Task input →

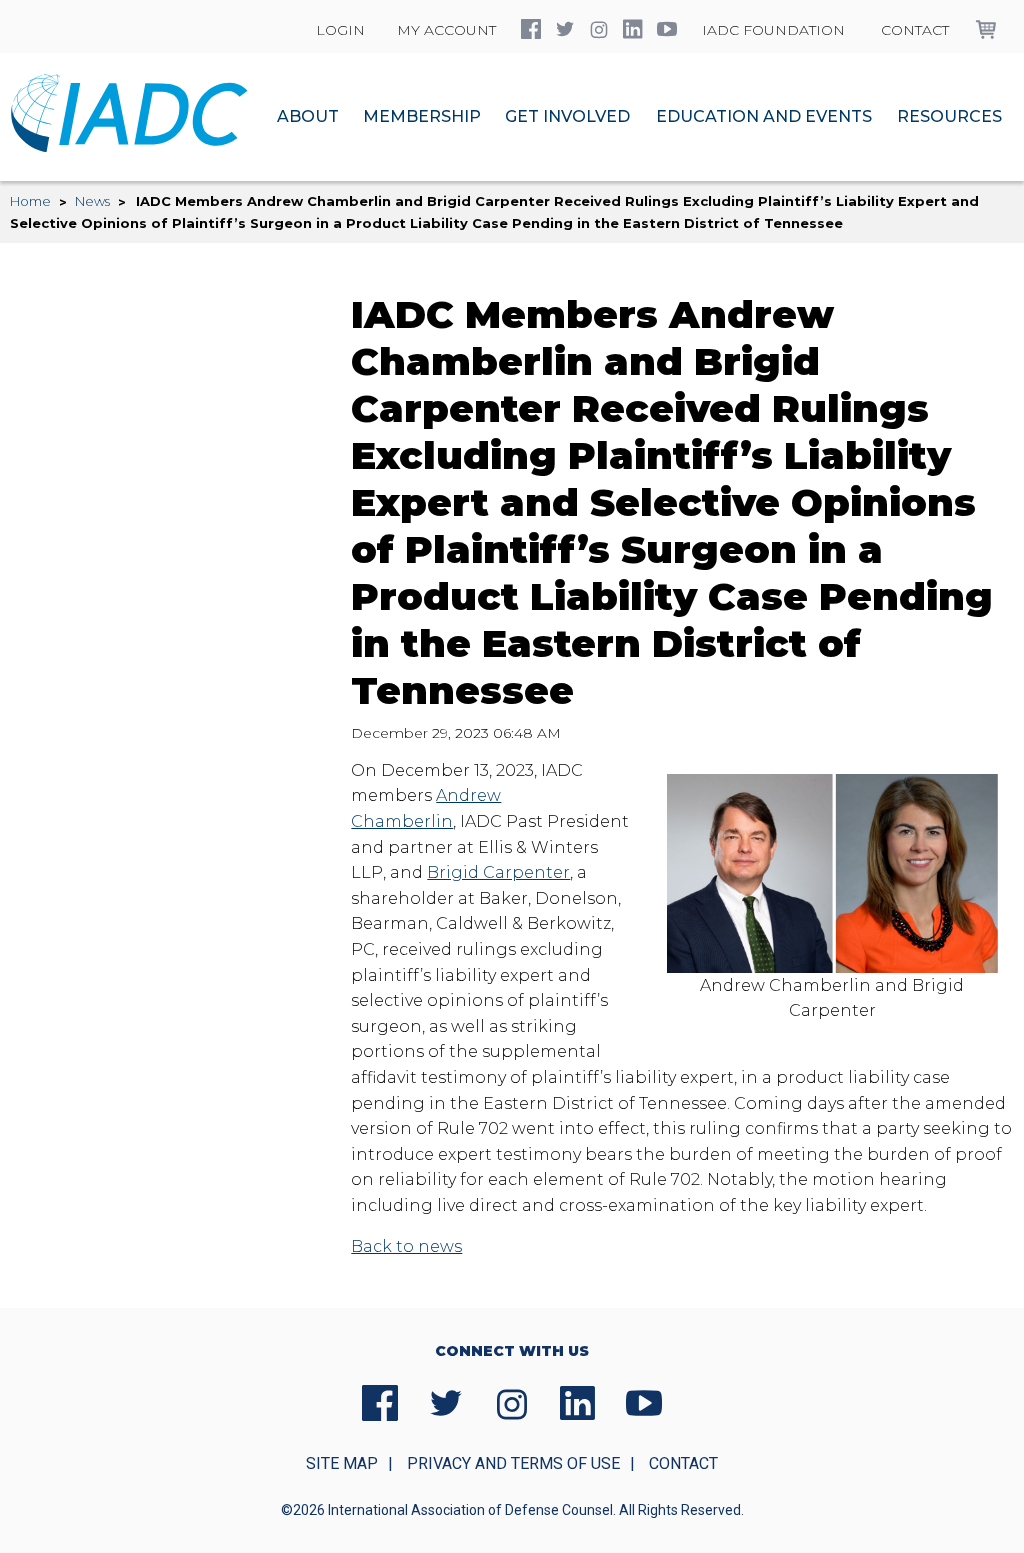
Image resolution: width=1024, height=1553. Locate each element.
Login (340, 30)
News (92, 201)
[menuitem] (308, 117)
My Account (446, 30)
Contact (915, 30)
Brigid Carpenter (498, 872)
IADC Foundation (773, 30)
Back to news (406, 1246)
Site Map (342, 1463)
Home (30, 201)
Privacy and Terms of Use (513, 1463)
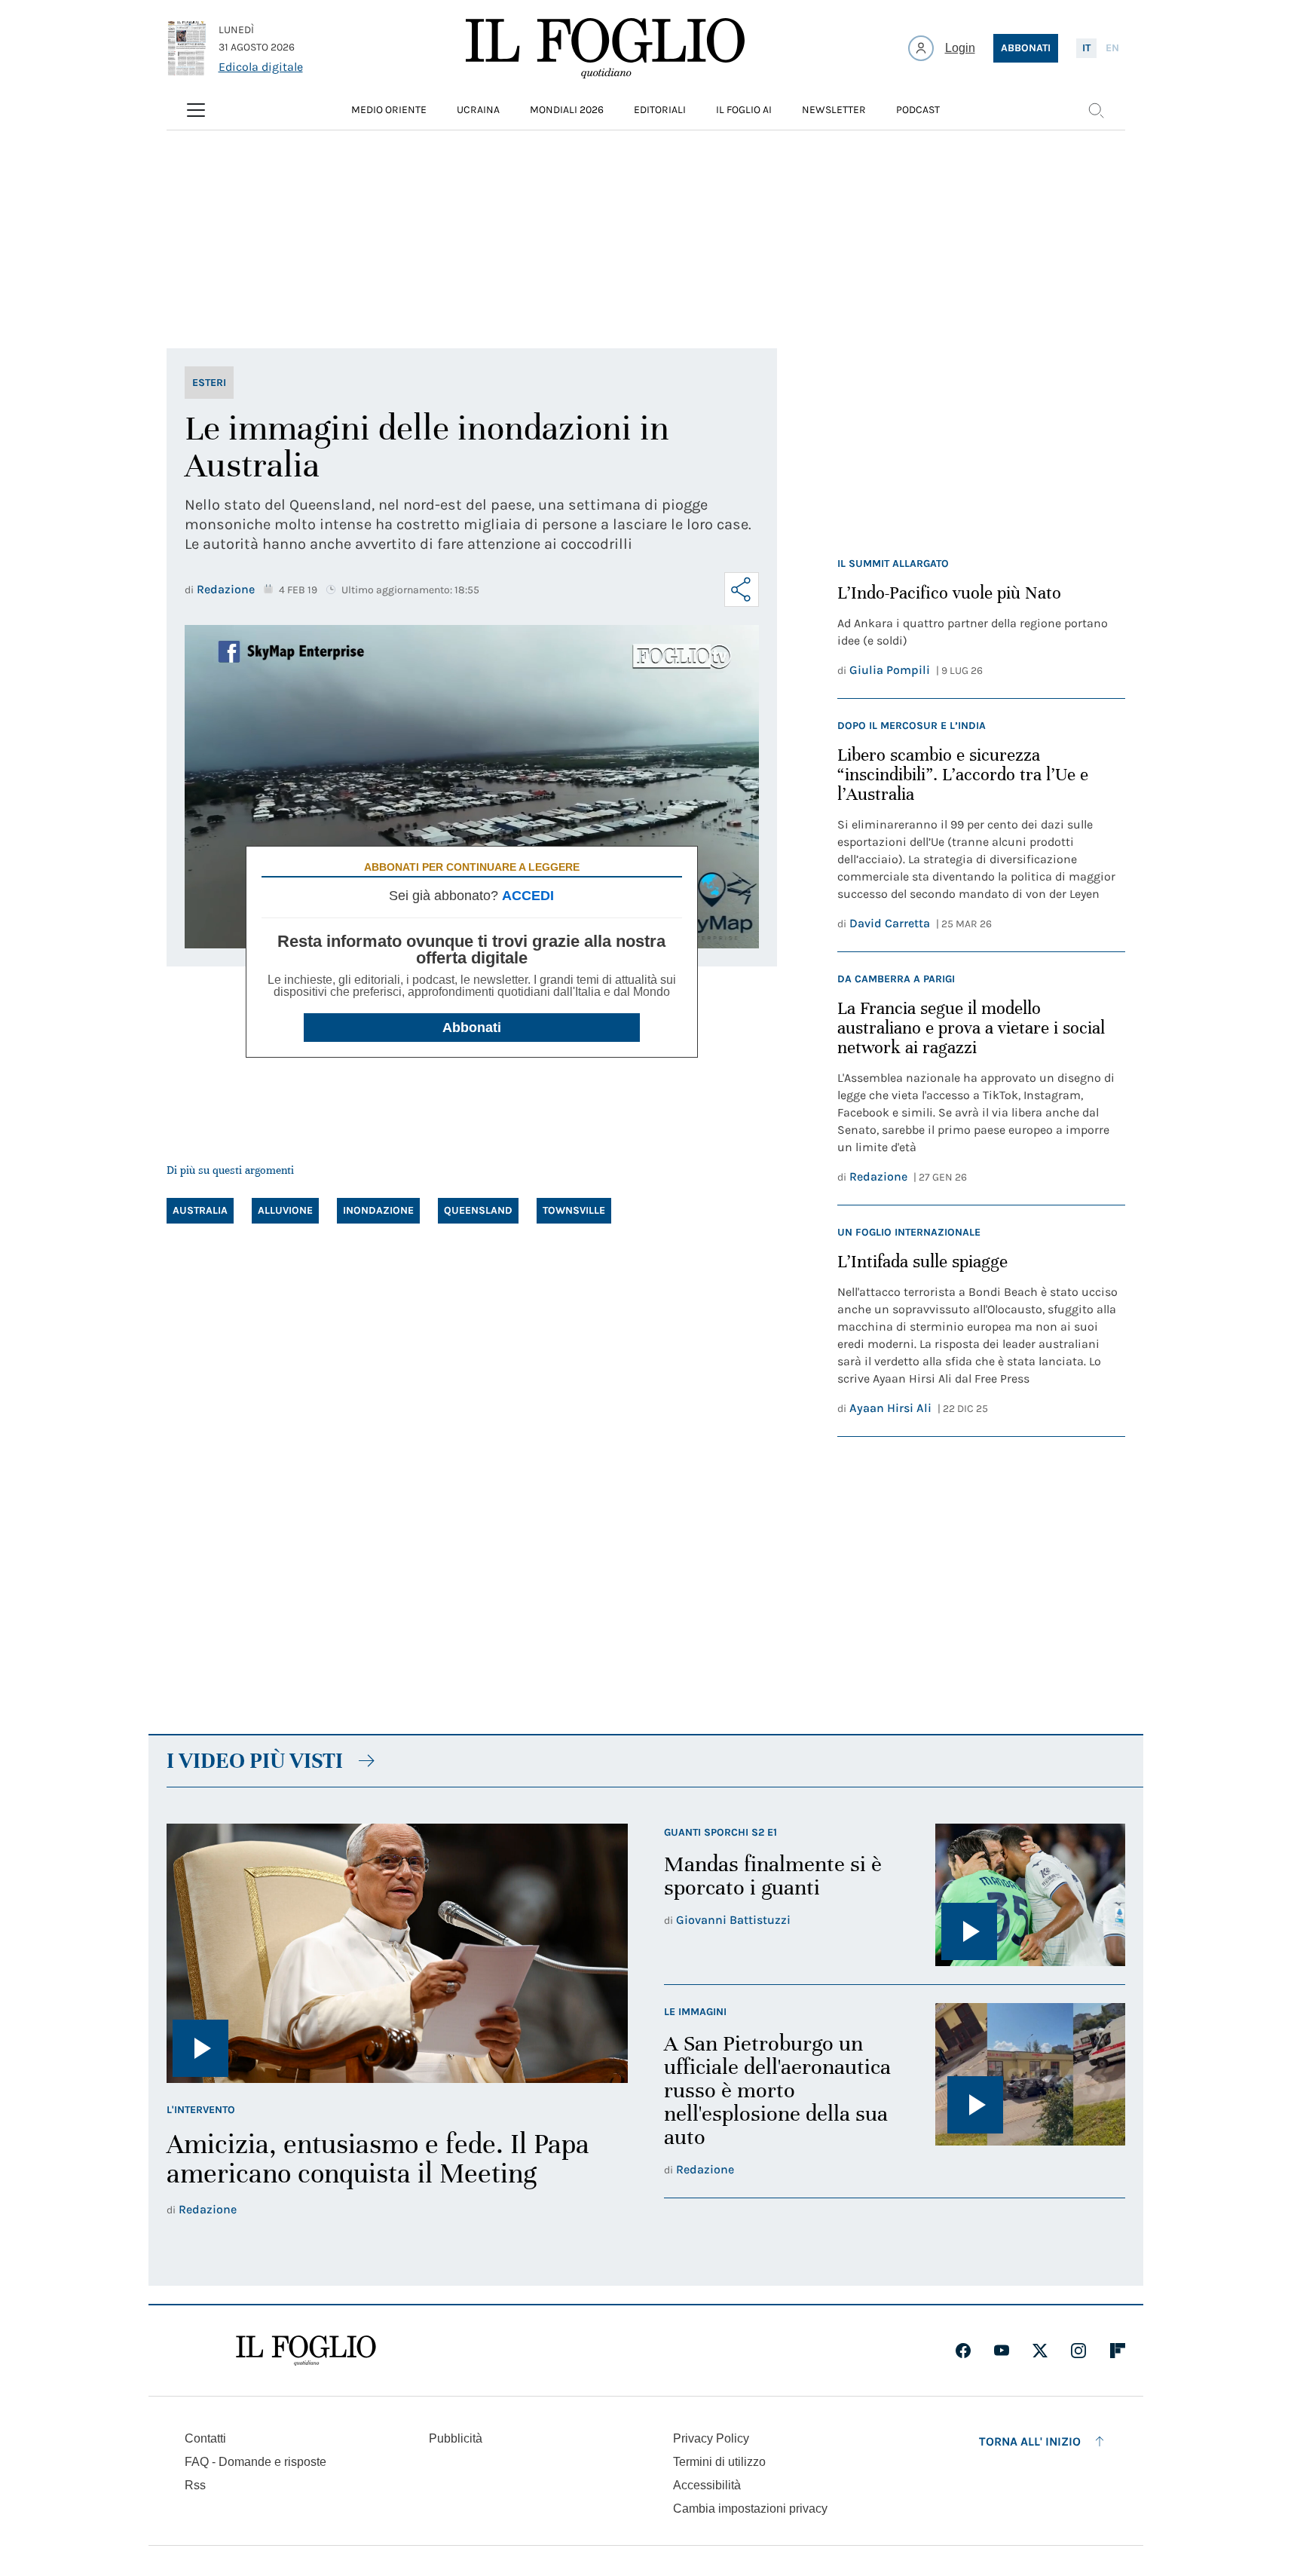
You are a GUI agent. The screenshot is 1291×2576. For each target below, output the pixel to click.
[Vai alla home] (605, 48)
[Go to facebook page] (963, 2350)
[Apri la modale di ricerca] (1096, 110)
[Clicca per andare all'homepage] (306, 2351)
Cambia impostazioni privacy (750, 2509)
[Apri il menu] (196, 110)
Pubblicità (455, 2438)
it (1086, 47)
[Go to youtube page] (1001, 2350)
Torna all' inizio (1030, 2441)
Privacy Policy (711, 2438)
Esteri (209, 382)
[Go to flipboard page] (1117, 2350)
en (1112, 47)
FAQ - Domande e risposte (255, 2461)
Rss (195, 2485)
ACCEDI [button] (528, 895)
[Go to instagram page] (1078, 2350)
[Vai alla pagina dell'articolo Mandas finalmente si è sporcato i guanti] (1030, 1895)
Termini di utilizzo (719, 2461)
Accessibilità (707, 2485)
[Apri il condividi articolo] (741, 589)
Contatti (205, 2438)
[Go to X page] (1040, 2350)
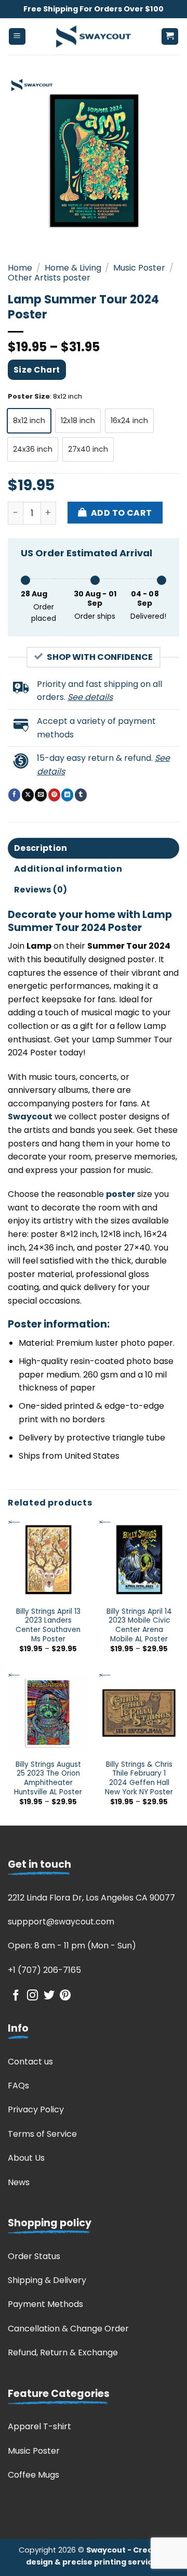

Task goal → Out of the records above, return only the lines from the one with "Home (30, 201)" through the one with "Accessibilità (707, 2485)", exactly, and none of the pictures.

Output of the exercise →
Home (30, 201)
Privacy and Terms of Use (513, 1463)
You are a GUI agent. The screenshot is 1291×2576. For each target below, output the pixel to click.
[Vai alla home] (605, 48)
[Go to facebook page] (963, 2350)
[Apri la modale di ricerca] (1096, 110)
[Clicca per andare all'homepage] (306, 2351)
Cambia impostazioni privacy (750, 2509)
[Apri il menu] (196, 110)
Pubblicità (455, 2438)
it (1086, 47)
[Go to youtube page] (1001, 2350)
Torna all' inizio (1030, 2441)
Privacy Policy (711, 2438)
Esteri (209, 382)
[Go to flipboard page] (1117, 2350)
en (1112, 47)
FAQ - Domande e risposte (255, 2461)
Rss (195, 2485)
ACCEDI [button] (528, 895)
[Go to instagram page] (1078, 2350)
[Vai alla pagina dell'articolo Mandas finalmente si è sporcato i guanti] (1030, 1895)
Termini di utilizzo (719, 2461)
Accessibilità (707, 2485)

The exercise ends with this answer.